▶ Texte extrait

GÉRARD COURANT : UN CINÉMA ONTOLOGIQUE.

Jacques Donguy, Art Press, n° 84, septembre 1984.

Dernière Vague

Il fait des images de films avec des portraits de cinéastes. Il tourne des longs métrages sur deux pages de scénario. Il est bavard dans ses titres, mais ses films naissent des récits les plus simples. Quel genre de cinéaste est Gérard Courant ?

« Le cinéma, c’est mettre un soleil dans chaque image. » (Abel Gance)

« The Empire State Building is a star ! » (Andy Warhol)

Soit le titre du premier long métrage de Gérard Courant : Urgent à quoi bon exécuter des projets puisque le projet est en lui–même une jouissance suffisante, qui rejoint une phrase de Sol LeWitt, qu’il cite : « Quand un artiste fait de l’art conceptuel, cela veut dire que... toutes les décisions sont prises à l’avance, et que l’exécution n’est plus qu’une affaire négligeable ». Ou une conception abstraite du cinéma. Référence est faite aussi à Terry Riley, à ce qui pourrait être un « cinéma répétitif ».

Le cinéma le plus simple

« Cinématon est la plus belle distribution de l’histoire du cinéma. » Ou le degré zéro du cinéma. Depuis février 1978, sur le principe du photomaton, plan fixe de 3’ 20’’ sur le visage, un cinéma ethnologique. Archives du milieu de l’art dans les années 80, de Godard à Wenders, ou à Sollers. Une oeuvre infinie.
Le cinéma le plus simple. « Je commence à filmer quand les autres n’ont pas encore commencé ou lorsqu’ils ont déjà fini de tourner. » Ou encore cette phrase de Lubitsch, qu’il aime citer : « Avant de savoir filmer des acteurs, il faut déjà savoir filmer des montagnes. »
Marilyn apparaît dès son premier film : Marilyn, Guy Lux et les nonnes. Miss Lance–Flammes. Pin–up pendant la guerre de Corée. « J’étais le genre de filles qu’on retrouve morte dans une chambre minable, un flacon de somnifères à la main ». Le visage de Couny Schenck dans Spoonful. Ou Gene Tierney, l’héroïne de Péché mortel, dans She’s a very nice lady. À propos de Je meurs de soif, j’étouffe, je ne puis crier..., on peut reprendre la phrase de Sydney Franklin : « On aurait pu montrer trois cents mètres de Norma Talmadge assise sur une chaise et ses adorateurs se seraient précipités pour voir ça » Un cinéma (hyper)–hollywoodien.

▶ Données
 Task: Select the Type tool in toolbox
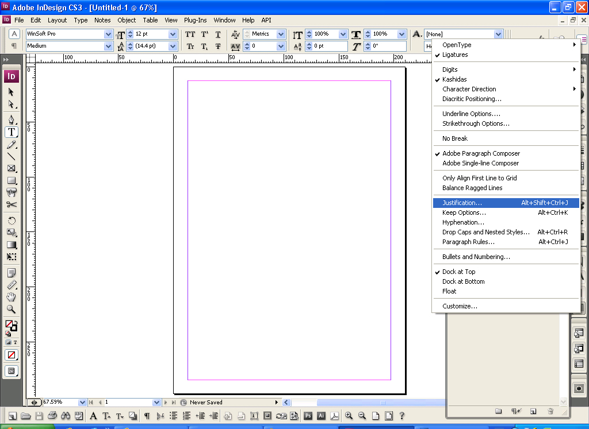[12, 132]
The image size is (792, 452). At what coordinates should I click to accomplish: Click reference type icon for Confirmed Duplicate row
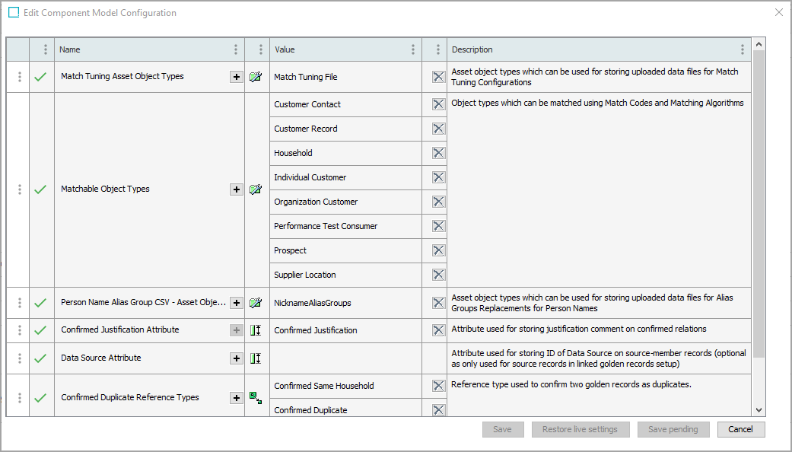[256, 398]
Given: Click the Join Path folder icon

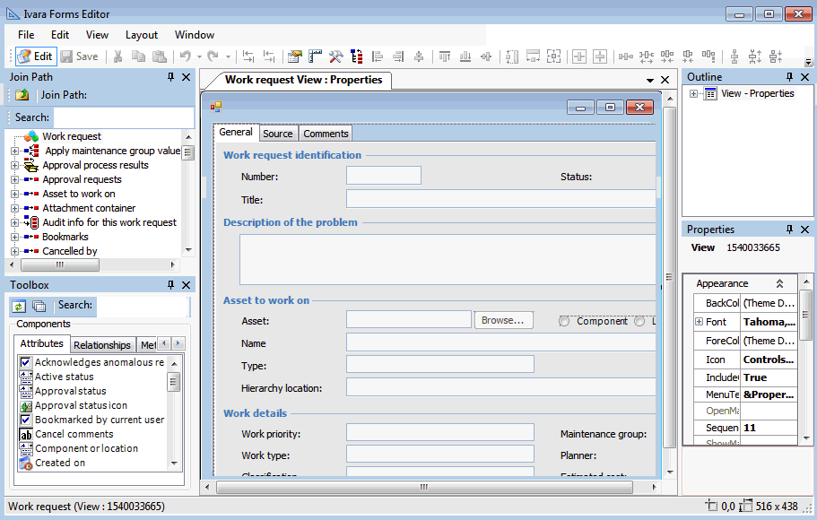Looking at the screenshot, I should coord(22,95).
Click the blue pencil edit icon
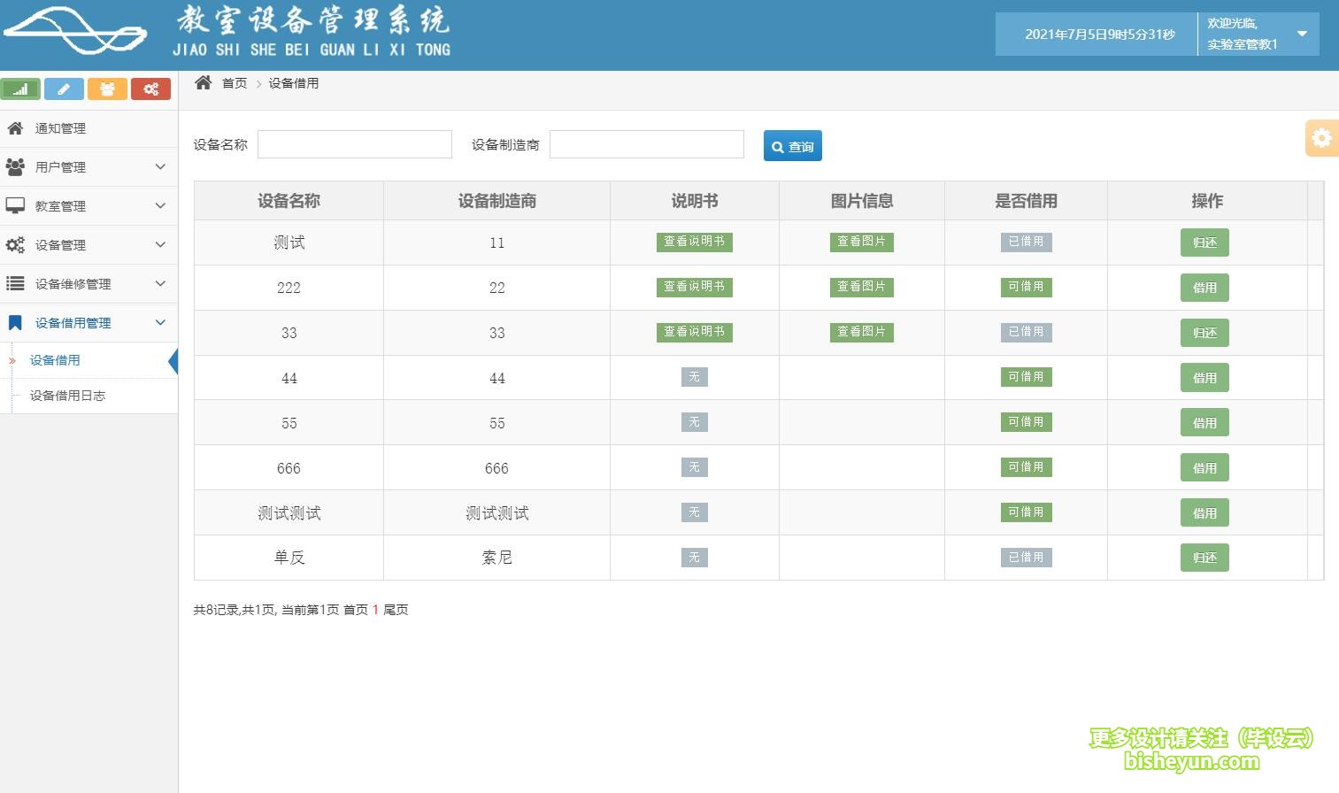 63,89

▶ Consigne 1
Recopiez le passage de l'article sur Gérard Courant qui commence par « Soit le titre » et se poursuit jusqu'à « Une oeuvre infinie. ».
▶ Consigne 2
D'après l'article sur Gérard Courant, quelle est la durée du plan fixe de Cinématon ?

▶ Réponse 1
Soit le titre du premier long métrage de Gérard Courant : Urgent à quoi bon exécuter des projets puisque le projet est en lui–même une jouissance suffisante, qui rejoint une phrase de Sol LeWitt, qu’il cite : « Quand un artiste fait de l’art conceptuel, cela veut dire que... toutes les décisions sont prises à l’avance, et que l’exécution n’est plus qu’une affaire négligeable ». Ou une conception abstraite du cinéma. Référence est faite aussi à Terry Riley, à ce qui pourrait être un « cinéma répétitif ».

Le cinéma le plus simple

« Cinématon est la plus belle distribution de l’histoire du cinéma. » Ou le degré zéro du cinéma. Depuis février 1978, sur le principe du photomaton, plan fixe de 3’ 20’’ sur le visage, un cinéma ethnologique. Archives du milieu de l’art dans les années 80, de Godard à Wenders, ou à Sollers. Une oeuvre infinie.

▶ Réponse 2
3’ 20’’.